Directions: Could you copy the whole listing below exactly as written?
==== Entries shown
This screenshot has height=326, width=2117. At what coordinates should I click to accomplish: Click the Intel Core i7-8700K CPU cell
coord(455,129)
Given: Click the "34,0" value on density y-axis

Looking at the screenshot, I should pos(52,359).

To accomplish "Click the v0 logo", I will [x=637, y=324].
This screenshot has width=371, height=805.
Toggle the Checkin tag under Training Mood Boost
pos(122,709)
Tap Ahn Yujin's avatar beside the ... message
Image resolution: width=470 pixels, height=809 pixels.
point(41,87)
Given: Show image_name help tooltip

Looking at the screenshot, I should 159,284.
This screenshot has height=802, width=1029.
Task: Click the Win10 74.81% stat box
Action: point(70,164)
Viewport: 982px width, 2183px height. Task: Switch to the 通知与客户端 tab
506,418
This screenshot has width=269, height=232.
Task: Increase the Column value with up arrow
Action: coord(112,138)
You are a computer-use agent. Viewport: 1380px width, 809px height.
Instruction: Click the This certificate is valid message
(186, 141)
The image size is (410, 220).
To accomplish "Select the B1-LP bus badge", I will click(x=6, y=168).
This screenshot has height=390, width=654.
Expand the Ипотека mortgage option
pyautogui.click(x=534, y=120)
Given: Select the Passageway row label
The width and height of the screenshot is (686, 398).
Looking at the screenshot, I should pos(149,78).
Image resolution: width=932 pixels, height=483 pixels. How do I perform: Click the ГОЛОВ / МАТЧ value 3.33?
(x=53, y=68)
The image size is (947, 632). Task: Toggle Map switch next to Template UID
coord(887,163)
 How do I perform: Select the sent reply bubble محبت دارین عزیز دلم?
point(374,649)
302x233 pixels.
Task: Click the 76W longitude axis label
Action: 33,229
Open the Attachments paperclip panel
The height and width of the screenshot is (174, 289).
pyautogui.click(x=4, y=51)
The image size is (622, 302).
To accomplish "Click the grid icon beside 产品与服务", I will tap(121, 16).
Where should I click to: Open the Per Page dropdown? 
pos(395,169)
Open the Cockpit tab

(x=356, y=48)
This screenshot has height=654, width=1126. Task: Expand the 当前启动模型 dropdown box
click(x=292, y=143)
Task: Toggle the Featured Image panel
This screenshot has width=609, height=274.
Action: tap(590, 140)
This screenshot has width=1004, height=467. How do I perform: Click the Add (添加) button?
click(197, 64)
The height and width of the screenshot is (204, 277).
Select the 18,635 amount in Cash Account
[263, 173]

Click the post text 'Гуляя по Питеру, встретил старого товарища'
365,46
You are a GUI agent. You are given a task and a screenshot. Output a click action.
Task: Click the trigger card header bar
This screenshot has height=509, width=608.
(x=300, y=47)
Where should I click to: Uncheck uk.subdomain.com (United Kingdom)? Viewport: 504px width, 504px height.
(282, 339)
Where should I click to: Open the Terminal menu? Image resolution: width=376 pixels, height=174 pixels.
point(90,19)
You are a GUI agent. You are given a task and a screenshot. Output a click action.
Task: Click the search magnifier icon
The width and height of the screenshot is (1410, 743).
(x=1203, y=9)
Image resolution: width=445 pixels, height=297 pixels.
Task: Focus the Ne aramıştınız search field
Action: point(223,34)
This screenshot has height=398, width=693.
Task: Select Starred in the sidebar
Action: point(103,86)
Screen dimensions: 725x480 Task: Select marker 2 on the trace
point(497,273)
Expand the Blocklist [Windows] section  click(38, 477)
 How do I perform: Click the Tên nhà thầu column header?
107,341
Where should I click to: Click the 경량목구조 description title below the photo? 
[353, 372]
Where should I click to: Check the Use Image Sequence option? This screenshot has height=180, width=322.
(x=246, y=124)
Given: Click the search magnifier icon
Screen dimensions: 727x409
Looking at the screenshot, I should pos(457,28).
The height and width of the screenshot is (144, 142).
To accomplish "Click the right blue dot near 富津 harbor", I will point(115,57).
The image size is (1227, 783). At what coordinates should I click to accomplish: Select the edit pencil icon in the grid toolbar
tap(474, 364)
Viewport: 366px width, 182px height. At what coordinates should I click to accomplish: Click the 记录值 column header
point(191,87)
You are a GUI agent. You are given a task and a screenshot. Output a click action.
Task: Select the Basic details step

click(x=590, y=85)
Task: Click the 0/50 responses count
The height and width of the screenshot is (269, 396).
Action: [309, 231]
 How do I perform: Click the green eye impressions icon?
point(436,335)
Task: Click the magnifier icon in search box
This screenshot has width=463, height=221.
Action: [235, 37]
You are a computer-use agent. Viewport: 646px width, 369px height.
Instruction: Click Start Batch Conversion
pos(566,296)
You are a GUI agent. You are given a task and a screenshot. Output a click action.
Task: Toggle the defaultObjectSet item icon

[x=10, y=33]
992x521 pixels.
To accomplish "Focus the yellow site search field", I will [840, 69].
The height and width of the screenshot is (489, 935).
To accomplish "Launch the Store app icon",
========
Solution:
This screenshot has height=326, width=2117. At what coordinates should I click to accomplish: Click the Intel Core i7-8700K CPU cell
coord(455,129)
Given: Click the "34,0" value on density y-axis

Looking at the screenshot, I should pos(52,359).

To accomplish "Click the v0 logo", I will [x=637, y=324].
This screenshot has width=371, height=805.
Toggle the Checkin tag under Training Mood Boost
pos(122,709)
Tap Ahn Yujin's avatar beside the ... message
Image resolution: width=470 pixels, height=809 pixels.
point(41,87)
Given: Show image_name help tooltip

Looking at the screenshot, I should 159,284.
This screenshot has height=802, width=1029.
Task: Click the Win10 74.81% stat box
Action: point(70,164)
Viewport: 982px width, 2183px height. Task: Switch to the 通知与客户端 tab
506,418
This screenshot has width=269, height=232.
Task: Increase the Column value with up arrow
Action: coord(112,138)
You are a computer-use agent. Viewport: 1380px width, 809px height.
Instruction: Click the This certificate is valid message
(186, 141)
The image size is (410, 220).
To accomplish "Select the B1-LP bus badge", I will click(x=6, y=168).
This screenshot has height=390, width=654.
Expand the Ипотека mortgage option
pyautogui.click(x=534, y=120)
Given: Select the Passageway row label
The width and height of the screenshot is (686, 398).
Looking at the screenshot, I should pos(149,78).
Image resolution: width=932 pixels, height=483 pixels. How do I perform: Click the ГОЛОВ / МАТЧ value 3.33?
(x=53, y=68)
The image size is (947, 632). Task: Toggle Map switch next to Template UID
coord(887,163)
 How do I perform: Select the sent reply bubble محبت دارین عزیز دلم?
point(374,649)
302x233 pixels.
Task: Click the 76W longitude axis label
Action: 33,229
Open the Attachments paperclip panel
The height and width of the screenshot is (174, 289).
pyautogui.click(x=4, y=51)
The image size is (622, 302).
To accomplish "Click the grid icon beside 产品与服务", I will tap(121, 16).
Where should I click to: Open the Per Page dropdown? 
pos(395,169)
Open the Cockpit tab

(x=356, y=48)
This screenshot has height=654, width=1126. Task: Expand the 当前启动模型 dropdown box
click(x=292, y=143)
Task: Toggle the Featured Image panel
This screenshot has width=609, height=274.
Action: tap(590, 140)
This screenshot has width=1004, height=467. How do I perform: Click the Add (添加) button?
click(197, 64)
The height and width of the screenshot is (204, 277).
Select the 18,635 amount in Cash Account
[263, 173]

Click the post text 'Гуляя по Питеру, встретил старого товарища'
365,46
You are a GUI agent. You are given a task and a screenshot. Output a click action.
Task: Click the trigger card header bar
This screenshot has height=509, width=608.
(x=300, y=47)
Where should I click to: Uncheck uk.subdomain.com (United Kingdom)? Viewport: 504px width, 504px height.
(282, 339)
Where should I click to: Open the Terminal menu? Image resolution: width=376 pixels, height=174 pixels.
point(90,19)
You are a GUI agent. You are given a task and a screenshot. Output a click action.
Task: Click the search magnifier icon
The width and height of the screenshot is (1410, 743).
(x=1203, y=9)
Image resolution: width=445 pixels, height=297 pixels.
Task: Focus the Ne aramıştınız search field
Action: point(223,34)
This screenshot has height=398, width=693.
Task: Select Starred in the sidebar
Action: point(103,86)
Screen dimensions: 725x480 Task: Select marker 2 on the trace
point(497,273)
Expand the Blocklist [Windows] section  click(38, 477)
 How do I perform: Click the Tên nhà thầu column header?
107,341
Where should I click to: Click the 경량목구조 description title below the photo? 
[353, 372]
Where should I click to: Check the Use Image Sequence option? This screenshot has height=180, width=322.
(x=246, y=124)
Given: Click the search magnifier icon
Screen dimensions: 727x409
Looking at the screenshot, I should pos(457,28).
The height and width of the screenshot is (144, 142).
To accomplish "Click the right blue dot near 富津 harbor", I will point(115,57).
The image size is (1227, 783). At what coordinates should I click to accomplish: Select the edit pencil icon in the grid toolbar
tap(474, 364)
Viewport: 366px width, 182px height. At what coordinates should I click to accomplish: Click the 记录值 column header
point(191,87)
You are a GUI agent. You are given a task and a screenshot. Output a click action.
Task: Select the Basic details step

click(x=590, y=85)
Task: Click the 0/50 responses count
The height and width of the screenshot is (269, 396).
Action: [309, 231]
 How do I perform: Click the green eye impressions icon?
point(436,335)
Task: Click the magnifier icon in search box
This screenshot has width=463, height=221.
Action: [235, 37]
You are a computer-use agent. Viewport: 646px width, 369px height.
Instruction: Click Start Batch Conversion
pos(566,296)
You are a GUI agent. You are given a task and a screenshot. Output a click action.
Task: Toggle the defaultObjectSet item icon

[x=10, y=33]
992x521 pixels.
To accomplish "Focus the yellow site search field", I will [840, 69].
The height and width of the screenshot is (489, 935).
To accomplish "Launch the Store app icon",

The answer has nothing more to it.